President Joe Biden on Wednesday confronted a sobering defeat for Democrats in Virginia's gubernatorial election, and new pressure to resolve Democratic bickering and pass his social and climate agenda.
In Virginia's closely watched election for governor on Tuesday, Republican newcomer Glenn Youngkin defeated Democrat Terry McAuliffe in a state Biden won by 10 points in the presidential election a year ago.
The loss raised red flags for Democrats over midterm elections in November 2022 that could see them lose control of Congress, making it tough for Biden to advance his agenda in the second half of his presidency.
Biden told reporters the results were a sign that voters are unsettled.
“People are upset and uncertain about a lot of things, from COVID to school to jobs to a whole range of things and the cost of a gallon of gasoline.
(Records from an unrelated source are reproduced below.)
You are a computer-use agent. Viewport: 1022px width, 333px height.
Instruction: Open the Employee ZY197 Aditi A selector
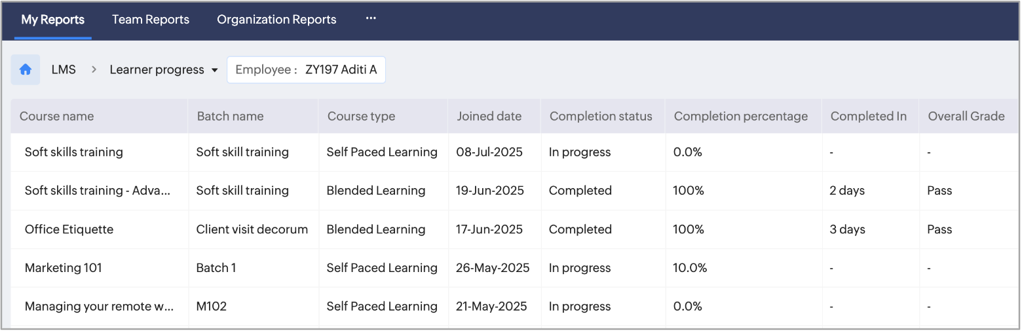click(306, 70)
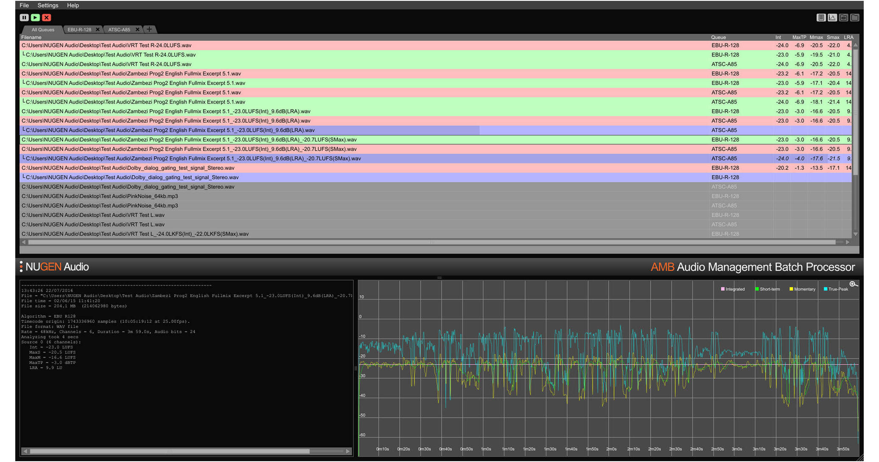Select the VRT Test R-24.0LUFS.wav row
Viewport: 879px width, 462px height.
click(x=170, y=45)
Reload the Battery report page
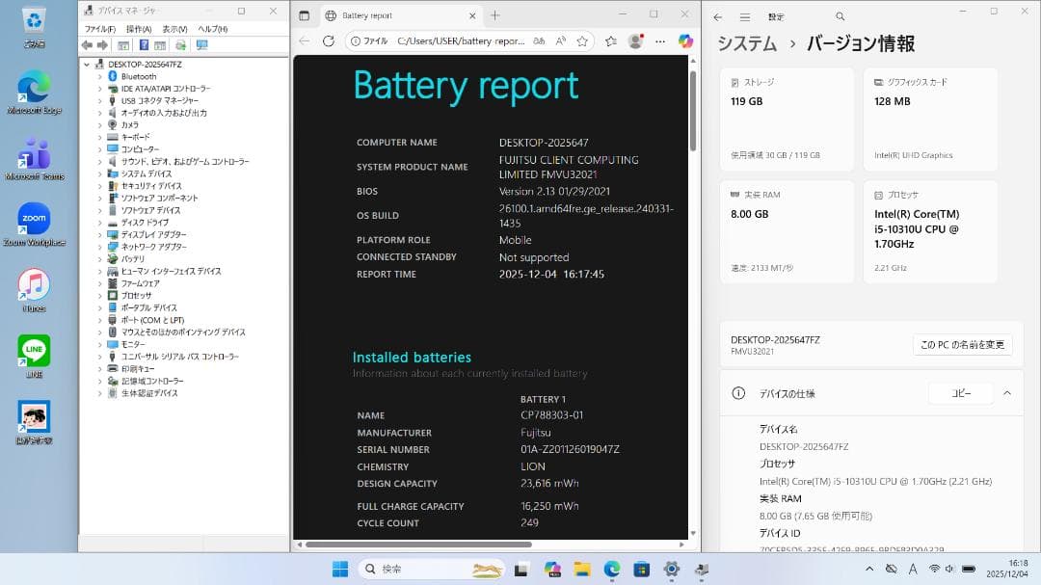This screenshot has height=585, width=1041. click(x=329, y=42)
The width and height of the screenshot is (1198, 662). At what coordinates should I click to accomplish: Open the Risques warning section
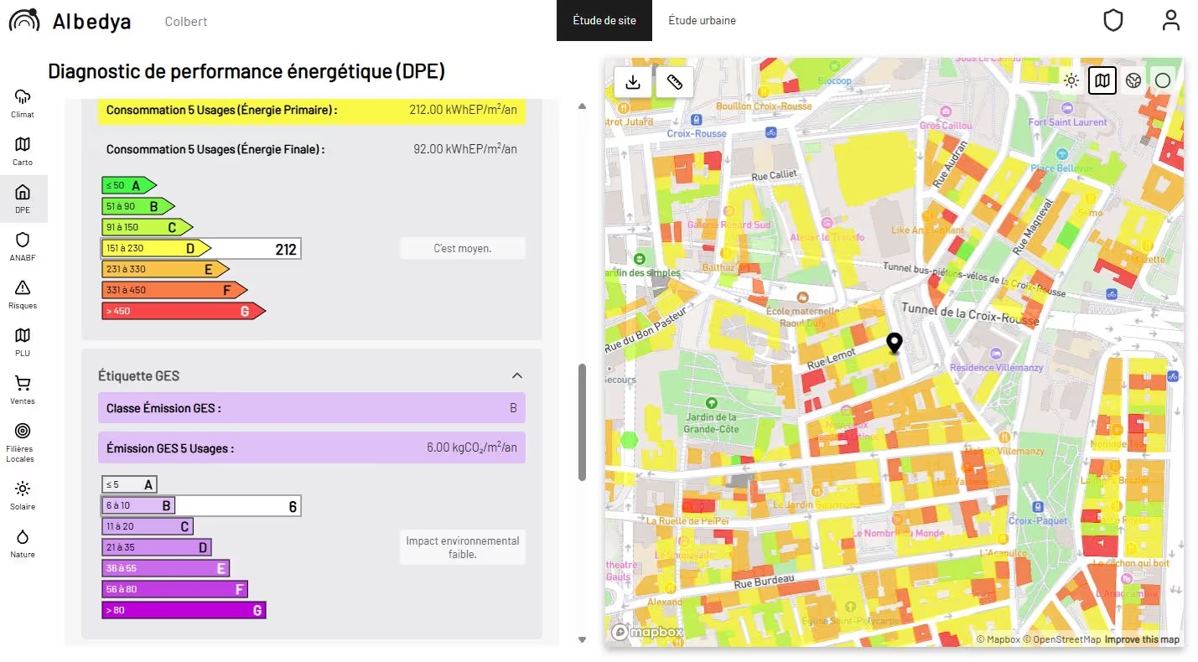point(23,294)
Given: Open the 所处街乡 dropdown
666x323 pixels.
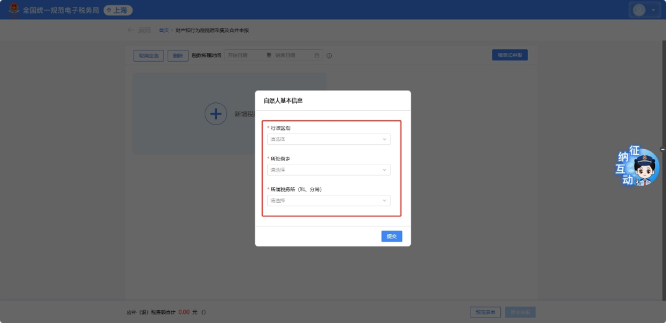Looking at the screenshot, I should pyautogui.click(x=329, y=170).
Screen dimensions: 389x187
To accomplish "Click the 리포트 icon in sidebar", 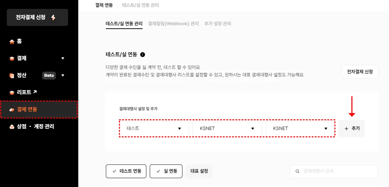I will point(12,92).
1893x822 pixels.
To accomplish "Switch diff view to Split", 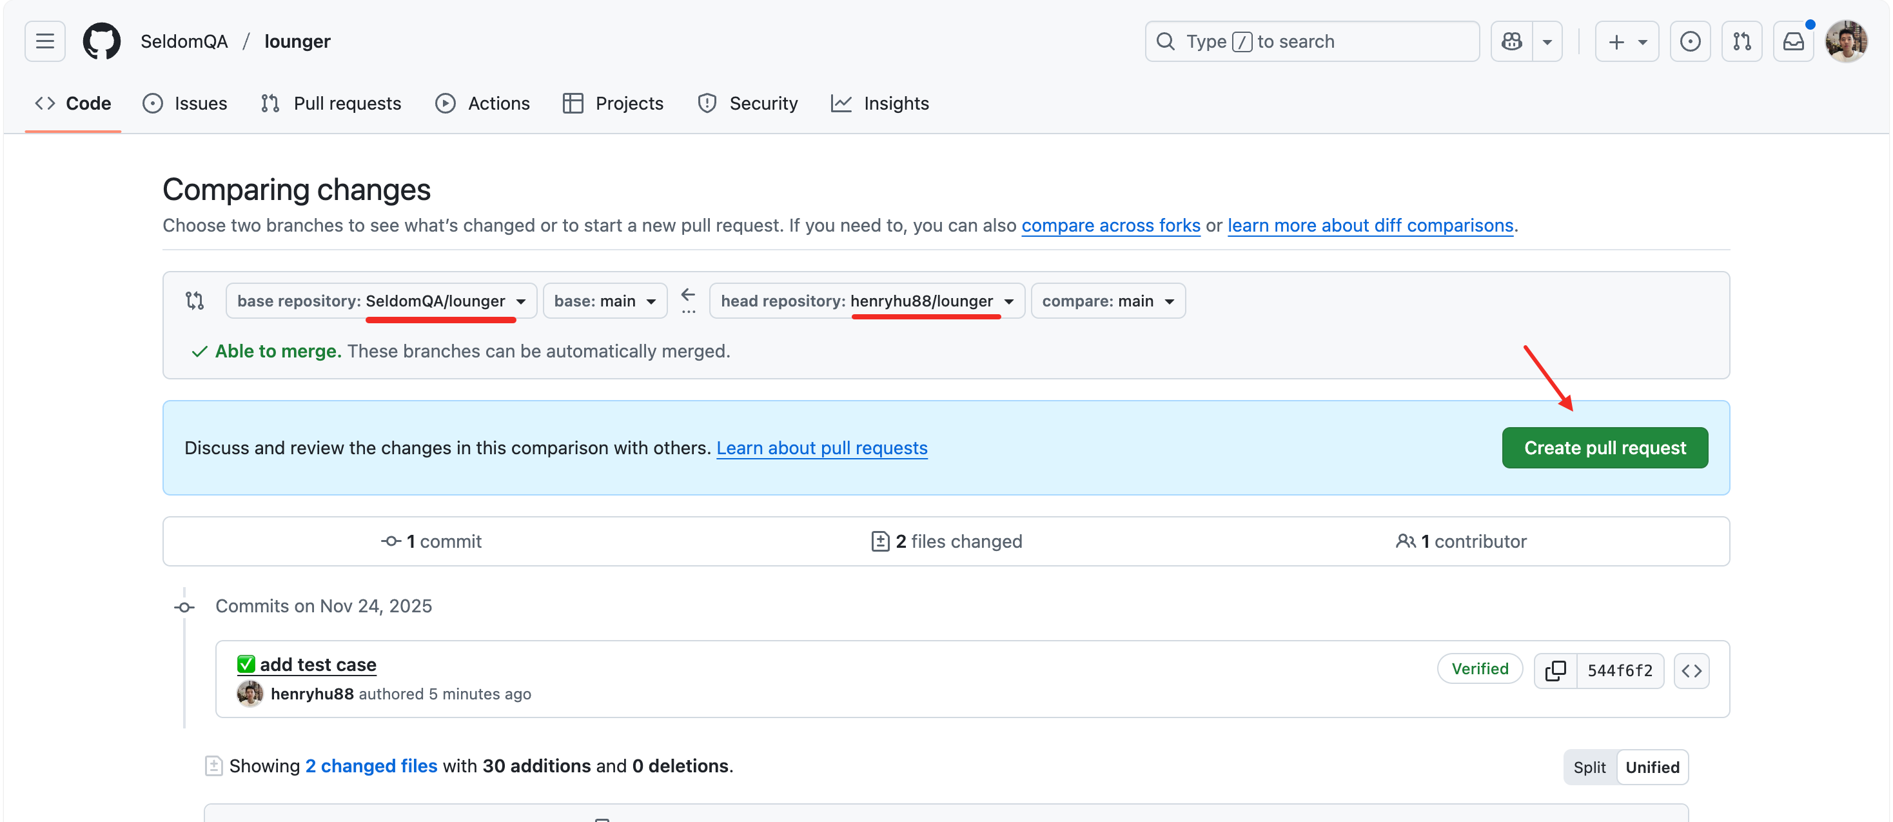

And so if I'm able to pass and sign into law my Build Back Better initiative, I’m in a position where you’re going to see a lot of things ameliorated, quickly and swiftly."
He said it would have helped if the legislation had passed before Election Day but that not necessarily would have changed the outcome.
Inside the White House, officials took the results as a sign they need to get bills through Congress immediately, and that Democrats need a stronger message than "We're not Donald Trump."
Biden returned from a Europe trip early on Wednesday to the same struggle he has faced for months: Trying to resolve a bitter dispute between progressive and moderate Democrats over an estimated $1.75 trillion social spending plan and $1 trillion infrastructure bill.
Now, though, the stakes are higher.
"If voters are frustrated with inaction, the obvious response is to be more decisive and pass bills based on an agenda for the middle class that received a record-breaking 81 million votes last year," said a person familiar with White House thinking. "Doing less is plainly the opposite of what people want."
Republicans had not won a statewide race in Virginia since 2009. That win foreshadowed congressional election results the following year, in which Democrats lost control of the House of Representatives when Biden was vice president.
Republicans waged a cultural war partly against "critical race theory," a concept taught in mostly in law schools and universities that maintains racism is ingrained in U.S. law and institutions and that legacies of slavery and segregation have created an uneven playing field for Black Americans.
Asked how Democrats should fight claims the theory is being taught in elementary schools in coming elections, Biden said, "Well I think that we should produce for the American people."
Democrats, who sought to link Youngkin to former President Donald Trump, are relying on Biden's spending package to bolster support. The party's progressive wing and moderate senators from West Virginia and Arizona need to agree for that to happen.
Democratic Senator Tim Kaine of Virginia told CNN that Democrats' inability to approve the infrastructure bill and give McAuliffe a talking point on the campaign trail contributed to his defeat.
“I think it was on the shoulders of Democrats here who have the majority,” he said. “People had a lot of hope for Joe Biden and the Joe Biden agenda, but Democrats didn't want to give Biden a win," he said.
McAuliffe's loss showed there are limits to the use of Trump in Democratic campaigns, the person close to the White House said.
"It’s incumbent on Democrats to be loud and clear about what we’re for, affirmatively and not just run against Donald Trump," the source said.
Some Democrats are looking uneasily at Biden's declining approval numbers, which could hurt midterm candidates and may have affected the Virginia race. Reuters-Ipsos' latest polling shows 44 per cent of Americans approve of Biden, down from nearly 60 per cent early in his presidency.
"It would be catastrophic for us not to start passing some legislation immediately," said Democratic strategist Bud Jackson.
"I'm confident that if we can get this stuff passed, the economy starts to turn around and the supply chains improve, there are opportunities for Biden's poll numbers to improve. But they're not going to recover until we get this passed," he said.
A new Reuters-Ipsos poll, conducted Friday to Monday, found that 51 per cent said the Democratic-led plan would affect them personally in a positive way, while 26 per cent said it would have a negative impact.
Overall, 56 per cent said they supported the plan as they understood it, while 29 per cent opposed it. Some proposed elements of the plan are even more popular, including expanding the Medicare healthcare program for seniors and offering universal prekindergarten.
Democrats inched closer to a deal on Tuesday, agreeing to measures they say will lower prescription drug prices, a top wish for many voters.